Repórter especial e cronista do O POVO. Vencedor de mais de 40 prêmios de jornalismo, entre eles Sociedade Interamericana de Imprensa (SIP), Embratel, Vladimir Herzog e seis prêmios Esso. É também autor de teatro e de literatura infantil, com mais de dez publicações.
Chinelo emborcado... Corria para desemborcar porque entre as crianças havia a crença, chagada em algum tempo e por alguma voz sem corpo, que a mãe poderia morrer se a havaiana permanecesse virada.
Uma alegoria do bestiário da existência e passada de infância em infância. Ainda vejo alguns adultos correndo com a criança deles para desvirar o chinelo emborcado no caminho. Eu, ainda hoje, desviro-os. Pura herança mágica.
Seria do tempo medievo, da moral e da tônica punitiva perpetuada por monges antibruxas de lá para cá?
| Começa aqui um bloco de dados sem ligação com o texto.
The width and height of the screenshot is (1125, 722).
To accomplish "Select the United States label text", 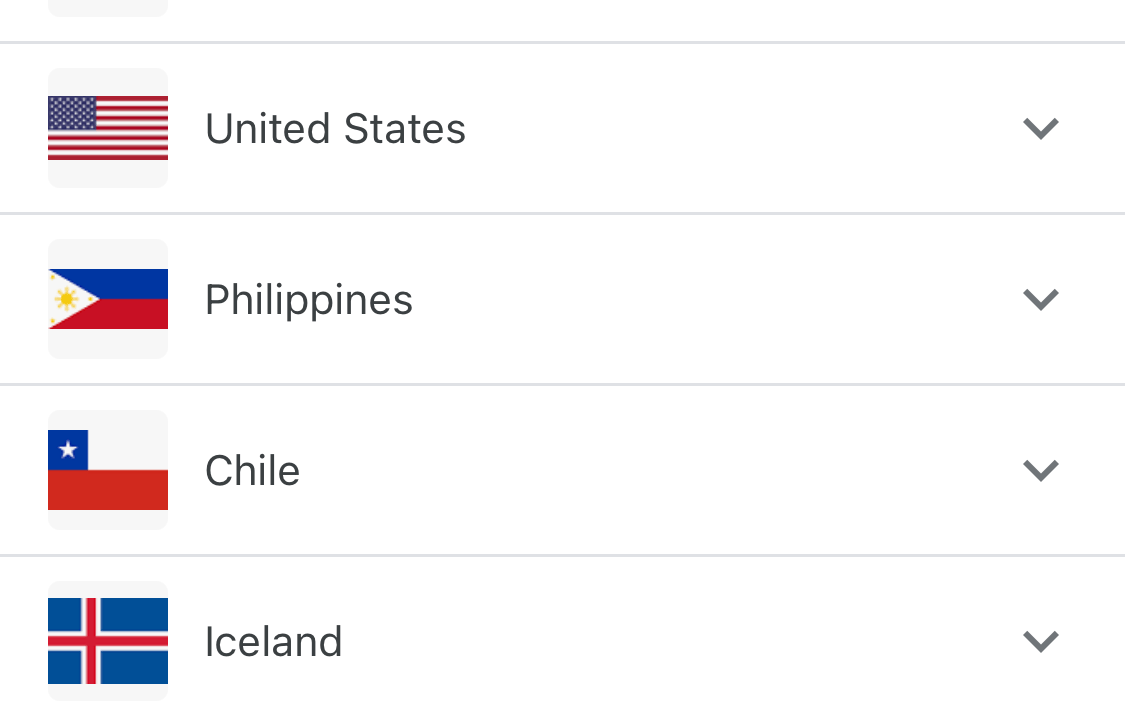I will pos(335,129).
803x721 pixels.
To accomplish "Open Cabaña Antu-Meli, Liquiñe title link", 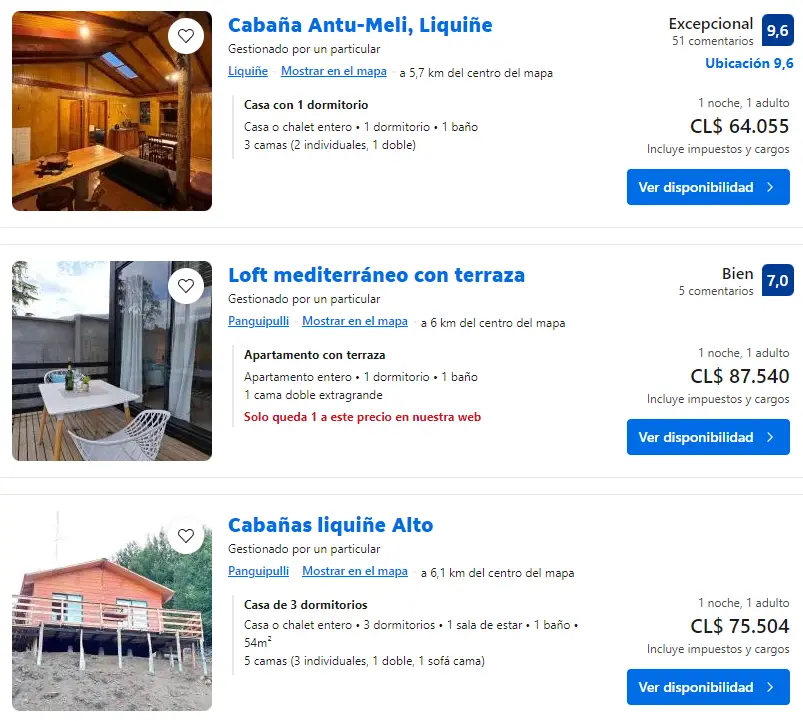I will pyautogui.click(x=360, y=26).
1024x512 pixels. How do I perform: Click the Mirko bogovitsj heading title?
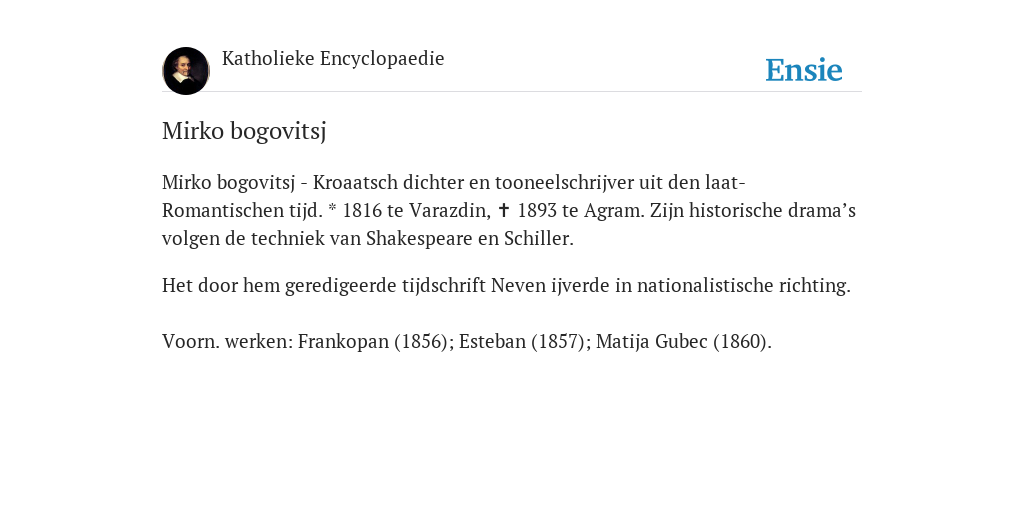pyautogui.click(x=244, y=131)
E ainda hoje disseminada por um punhado nocivo de religiosos neopentecostais de templos, tvs, lives e zaps?
Também podem ser permanências ainda da Era da Peste, por exemplo, e da matança de gatos (principalmente os negros), que teria dado mais ainda no desequilíbrio de um cotidiano insustentável e a multiplicação exponencial de ratos e pulgas para a finalização antecipada da vida de milhares.
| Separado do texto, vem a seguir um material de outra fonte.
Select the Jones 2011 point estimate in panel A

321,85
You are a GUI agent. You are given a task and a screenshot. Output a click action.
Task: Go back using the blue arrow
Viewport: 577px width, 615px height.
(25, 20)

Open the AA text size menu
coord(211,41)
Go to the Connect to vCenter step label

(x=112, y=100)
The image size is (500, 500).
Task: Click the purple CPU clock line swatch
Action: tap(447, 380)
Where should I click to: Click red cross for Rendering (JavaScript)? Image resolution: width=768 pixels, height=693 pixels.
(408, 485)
São as narrativas simbólicas, tão contemporâneas e maldosas, urdidas para se acreditar que a morte é isso mesmo, "todos vamos morrer" e não é uma gripezinha que nos fará perder dinheiro e empregos. É assim ou a morte é posta no campo do bestial e só os apavorados trombam nela.
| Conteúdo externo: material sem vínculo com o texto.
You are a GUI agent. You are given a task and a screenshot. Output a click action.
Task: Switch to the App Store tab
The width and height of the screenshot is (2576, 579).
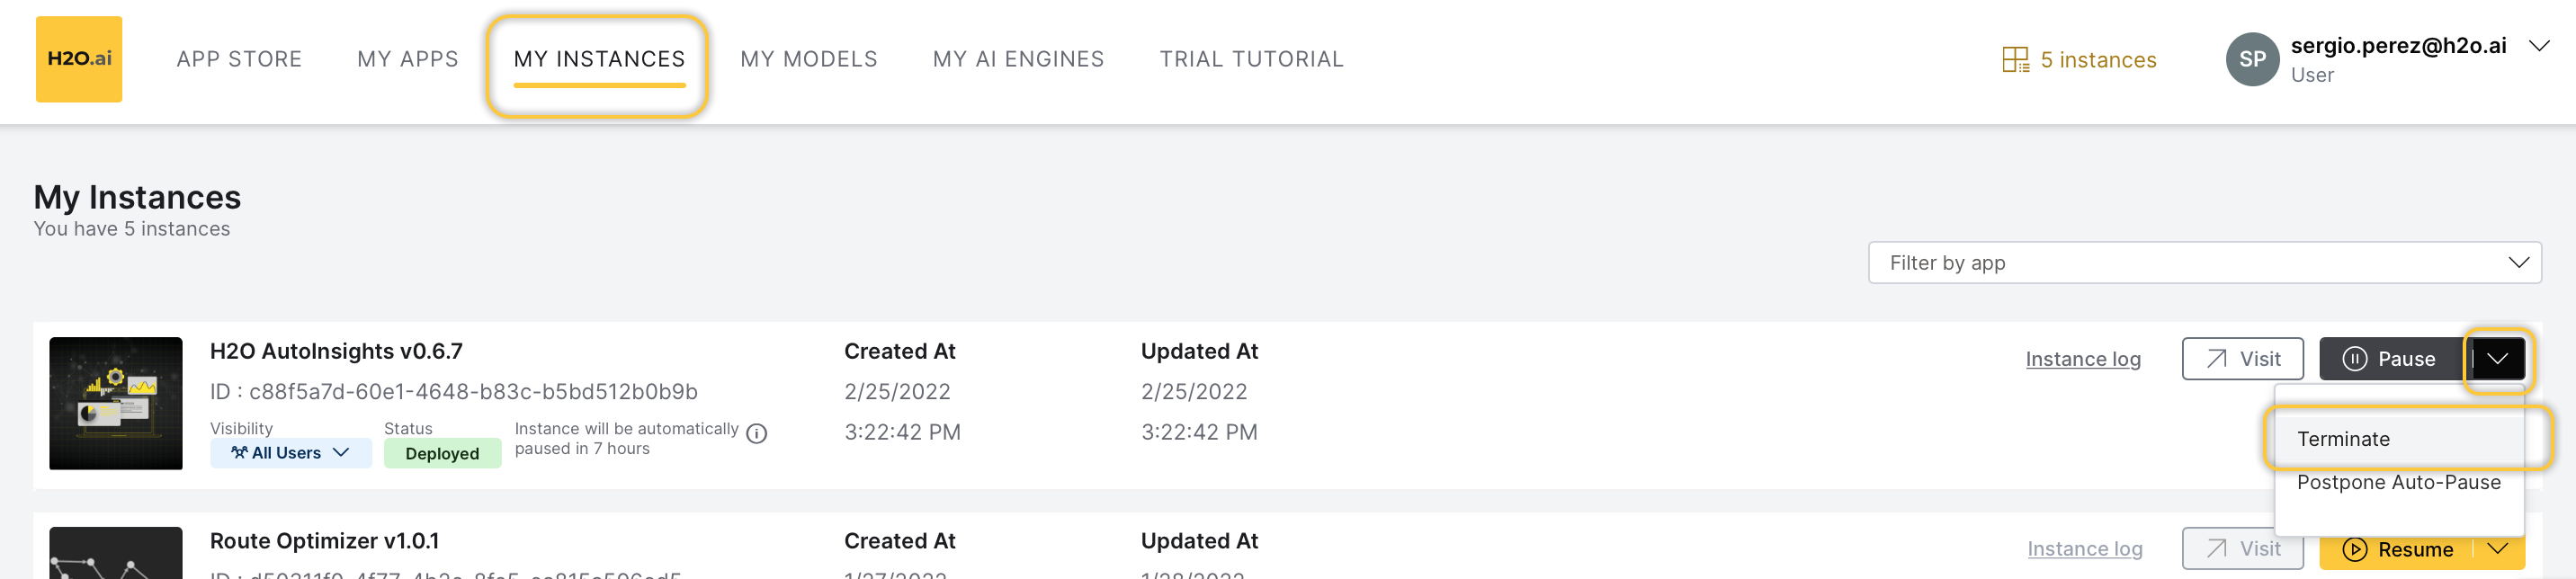pyautogui.click(x=239, y=59)
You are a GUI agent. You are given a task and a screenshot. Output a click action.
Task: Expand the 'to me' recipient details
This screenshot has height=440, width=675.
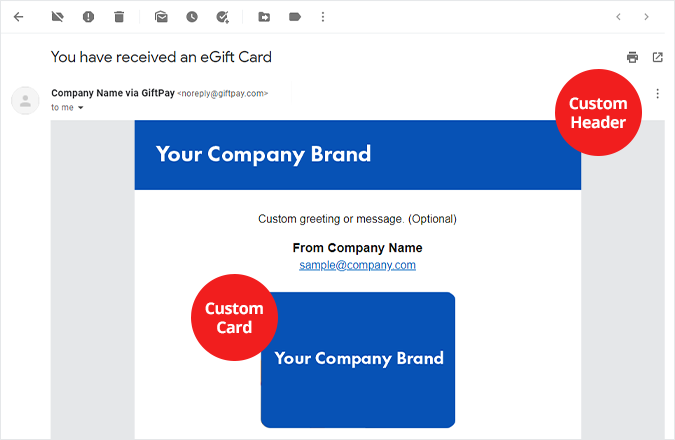pos(81,107)
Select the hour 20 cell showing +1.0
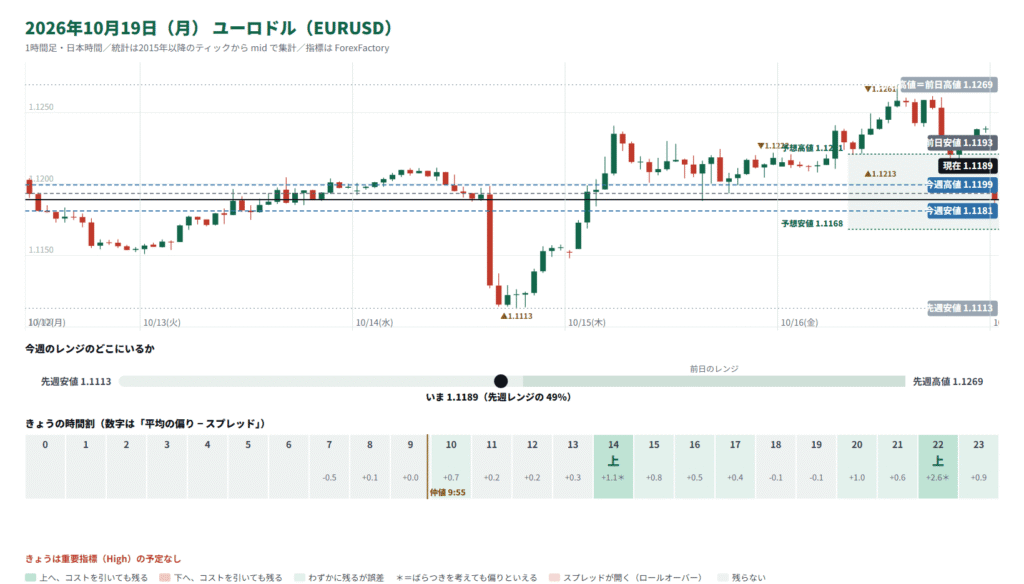 click(x=857, y=466)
Ver o próspero Edir Macedo se vacinando com o melhor dos imunizantes em Miami é a confirmação de que Jesus, para ele, é apenas uma artimanha para encher as burras.
Foi o ungido da Universal e dono da Record que disse que a Covid é uma tática de Satanás e da mídia para gerar dúvida e medo. Pelo visto, Deus não tem esse poder todo e não é garantia de imunidade para Macedo. E ainda mais no cemitério em que o Brasil se transformou.
Numa outra ponta ionesca da Covid, muitos médicos cearenses fiadores das políticas negacionistas de Bolsonaro têm pensamento lesivo semelhante ao de Macedo.
Em meio à pandemia que desnaturaliza o ato perfeito da morte, eles creem na invenção de uma persona que "derramou o próprio sangue pelo Brasil".
É tão manicurta a crendice no mito do Messias esfaqueado quanto foi a creditação na última propaganda da campanha de 2002 para presidente da República. Na narrativa cafona-marqueteira, várias mulheres vestidas de branco e grávidas da "esperança" vendiam o nascimento de um Salvador - no caso Lula.
Entre um e outro, menos medonho, sou obrigado a me iludir com o enredo imperfeito do bestiário do Sapo Barbudo em vez do culto cego ao fauno que profana a falta de ar dos entubados e classifica o choro, pela morte alheia, como "frescura".
Deu vergonha os médicos do Ceará assinarem aquilo e outros ainda insistirem com um tratamento precoce da Covid. Será que a OMS é tão sacana assim com mais de dois milhões de mortes?
Receitar cibalena como medicação (isso aqui é uma alegoria), e a pessoa ter a sorte ou o organismo mais resistente ao novo coronavírus, pode criar a ilusão de que o comprimido é um escudo eficiente contra a Covid. Será que centenas de pesquisas científicas do mundo são tão desonestas com a vida dos outros?
Quando vi o governo do Ceará comprar oito câmaras frigoríficas para colocar na frente dos hospitais, tive a impressão que a próxima crise da pandemia no Estado será um colapso funerário. E não haverá chinela desemborcada que dê jeito.